Le PP impose des conditions pour soutenir l’accord UE-Mercosur

Alberto Nadal, vice-secrétaire à l’Économie et au Développement Durable du Parti Populaire (PP), a déclaré que son parti n’approuvera l’accord de libre-échange entre l’Union Européenne (UE) et Mercosur que si des garanties strictes sont mises en place et si les contrôles aux frontières sont renforcés. Il a critiqué le gouvernement espagnol, l’accusant d’avoir validé l’initiative sans une négociation solide, ce qui permettrait l’entrée de produits sud-américains ne respectant pas les normes européennes.

La signature de l’accord : un long chemin de négociations

La signature de l’accord de libre-échange entre l’UE et les pays de Mercosur est prévue pour le 17 janvier à Asunción, la capitale du Paraguay, après 26 ans de négociations. Bien que des pays comme la France et l’Irlande s’opposent fermement à cet accord et que des agriculteurs européens expriment leur mécontentement, le processus avance. Selon Europa Press, après sa signature, la partie commerciale de l’accord entrera en vigueur provisoirement, en attendant sa ratification par les institutions législatives de chaque région impliquée.

Les positions divergentes des États membres

À la fin du processus, l’Italie a changé de position et a décidé de soutenir l’accord, après des concessions de la part de Bruxelles en faveur du secteur agricole européen. En revanche, des pays comme la France, l’Irlande, la Hongrie, la Pologne et l’Autriche ont voté contre, tandis que la Belgique a choisi de s’abstenir, un acte qui est considéré comme un rejet au sein des institutions communautaires.

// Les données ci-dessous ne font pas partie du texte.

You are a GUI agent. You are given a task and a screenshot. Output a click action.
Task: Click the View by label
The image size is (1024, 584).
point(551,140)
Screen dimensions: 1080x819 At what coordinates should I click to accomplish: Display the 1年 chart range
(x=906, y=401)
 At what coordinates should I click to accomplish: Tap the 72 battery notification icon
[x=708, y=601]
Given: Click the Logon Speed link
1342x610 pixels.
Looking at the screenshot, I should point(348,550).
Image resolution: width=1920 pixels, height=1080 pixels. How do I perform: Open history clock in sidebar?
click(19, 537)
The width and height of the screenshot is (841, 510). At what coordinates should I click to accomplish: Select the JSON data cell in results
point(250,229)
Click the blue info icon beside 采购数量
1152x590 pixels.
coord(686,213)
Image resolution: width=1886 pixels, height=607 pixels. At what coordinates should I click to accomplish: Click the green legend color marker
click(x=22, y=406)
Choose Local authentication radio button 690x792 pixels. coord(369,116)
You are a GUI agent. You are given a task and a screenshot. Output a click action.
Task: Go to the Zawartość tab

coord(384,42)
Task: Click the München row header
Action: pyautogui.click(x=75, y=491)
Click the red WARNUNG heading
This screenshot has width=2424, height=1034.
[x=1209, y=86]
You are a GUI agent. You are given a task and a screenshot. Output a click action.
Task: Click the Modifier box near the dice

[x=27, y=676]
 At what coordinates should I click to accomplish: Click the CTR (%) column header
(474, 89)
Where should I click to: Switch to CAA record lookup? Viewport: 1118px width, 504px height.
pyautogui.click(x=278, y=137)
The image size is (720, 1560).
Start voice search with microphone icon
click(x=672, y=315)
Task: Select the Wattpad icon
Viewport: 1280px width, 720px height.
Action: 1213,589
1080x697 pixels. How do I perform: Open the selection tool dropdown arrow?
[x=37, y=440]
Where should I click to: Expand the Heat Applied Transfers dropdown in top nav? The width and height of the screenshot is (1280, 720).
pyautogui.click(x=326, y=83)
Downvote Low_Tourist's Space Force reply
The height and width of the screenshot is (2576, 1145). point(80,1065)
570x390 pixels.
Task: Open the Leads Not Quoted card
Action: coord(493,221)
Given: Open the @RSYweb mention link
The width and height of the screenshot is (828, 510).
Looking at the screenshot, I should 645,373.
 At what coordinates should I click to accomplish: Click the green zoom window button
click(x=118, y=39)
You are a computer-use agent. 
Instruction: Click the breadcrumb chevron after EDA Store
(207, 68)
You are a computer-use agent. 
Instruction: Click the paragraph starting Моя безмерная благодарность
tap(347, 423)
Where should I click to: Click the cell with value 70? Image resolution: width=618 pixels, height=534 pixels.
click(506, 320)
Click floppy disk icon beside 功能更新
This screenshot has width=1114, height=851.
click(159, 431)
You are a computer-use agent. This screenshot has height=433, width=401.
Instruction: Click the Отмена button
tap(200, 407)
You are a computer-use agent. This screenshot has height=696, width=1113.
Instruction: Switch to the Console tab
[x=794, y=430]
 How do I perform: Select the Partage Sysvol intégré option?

Nadal critique la position espagnole

Nadal a exprimé sur les réseaux sociaux que le PP ne ratifiera l’accord que si les garanties et les contrôles sont renforcés. Il a reproché au gouvernement d’avoir voté en faveur du pacte au Conseil, sans défendre activement les intérêts espagnols, contrairement à l’Italie.

La voix du secteur agricole

Alberto Núñez Feijóo, secrétaire général du PP, a souligné lors de la récente Interparlementaire qu’il représentait les intérêts du secteur agricole en insistant sur la nécessité de réduire la bureaucratie et d’assurer la rentabilité des exploitations agricoles. Feijóo a déclaré que les agriculteurs ont raison de demander moins de contraintes et des accords commerciaux solides avec des garanties respectées.

Le contexte politique en Espagne

Le PP se trouve en concurrence directe avec Vox pour représenter les intérêts du secteur agricole. Vox, par l’intermédiaire de son délégué à Bruxelles, a fermement rejeté le traité commercial, qualifiant cela de “trahison” envers les travailleurs agricoles par le biais du bipartisme.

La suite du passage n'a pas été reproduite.